§ PROBLEM STATEMENT
For each line below that holds "Click", return the line as it stands.

§ ENTRIES PROVIDED
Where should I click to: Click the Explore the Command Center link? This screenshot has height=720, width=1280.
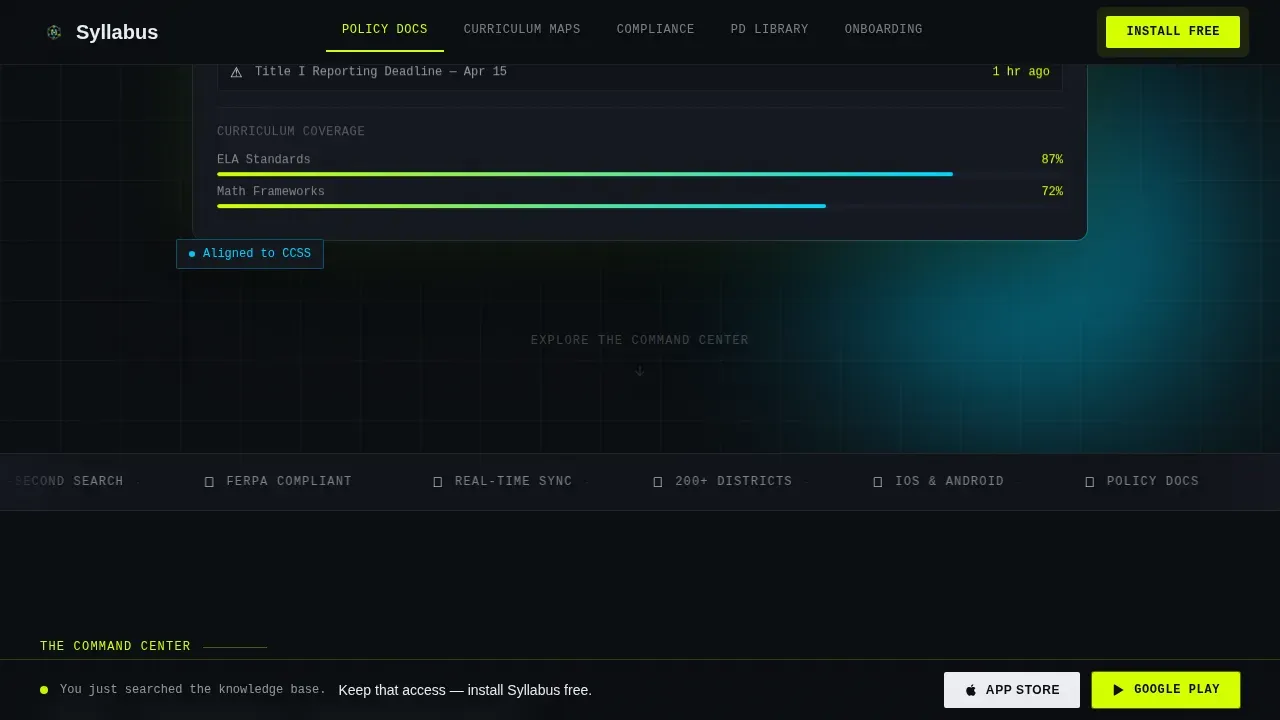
---
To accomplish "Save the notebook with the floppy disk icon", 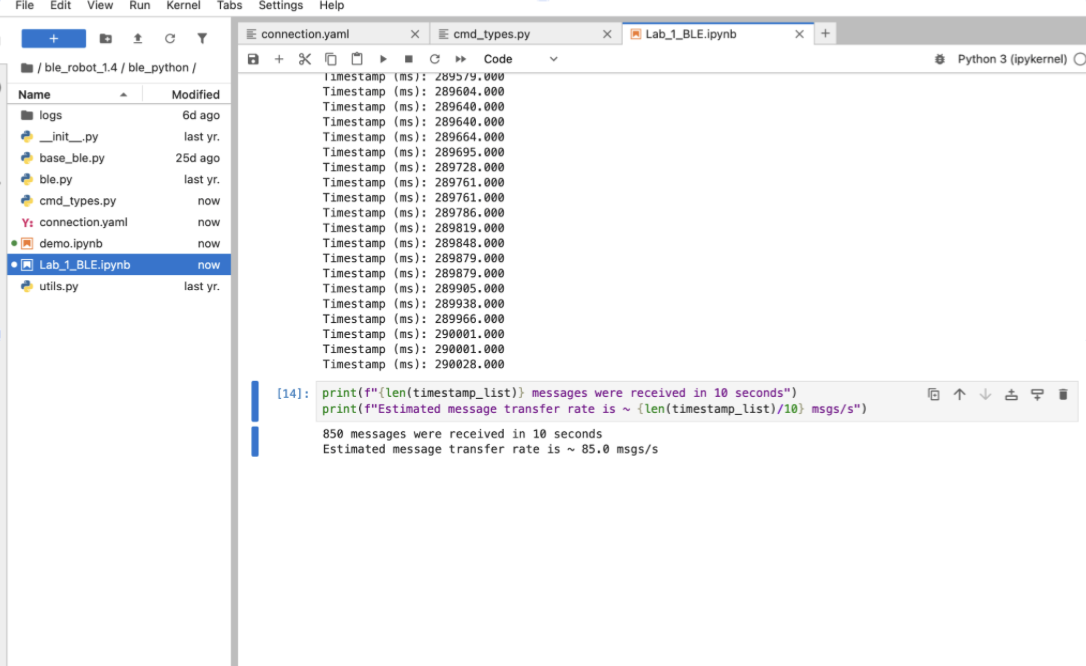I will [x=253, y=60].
--
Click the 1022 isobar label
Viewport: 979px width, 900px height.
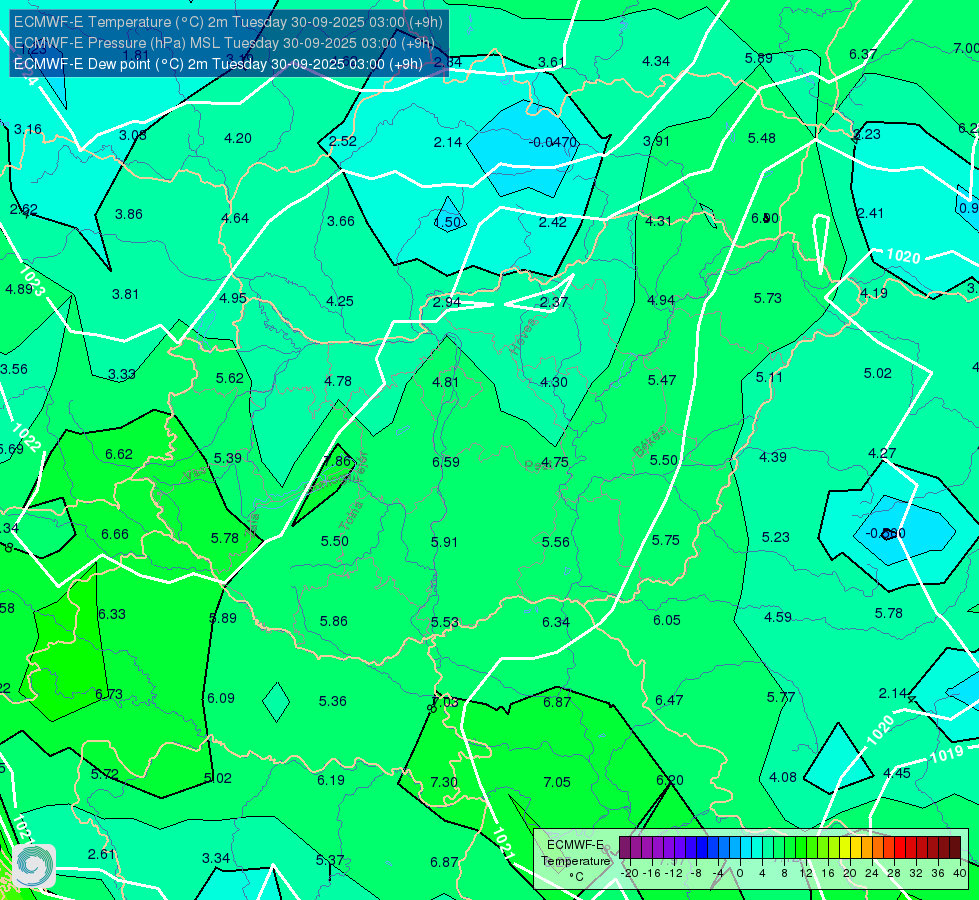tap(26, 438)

§ RESPONSE AREA
Where should I click to: Click the Explore the Command Center link? This screenshot has height=720, width=1280.
Click the 1022 isobar label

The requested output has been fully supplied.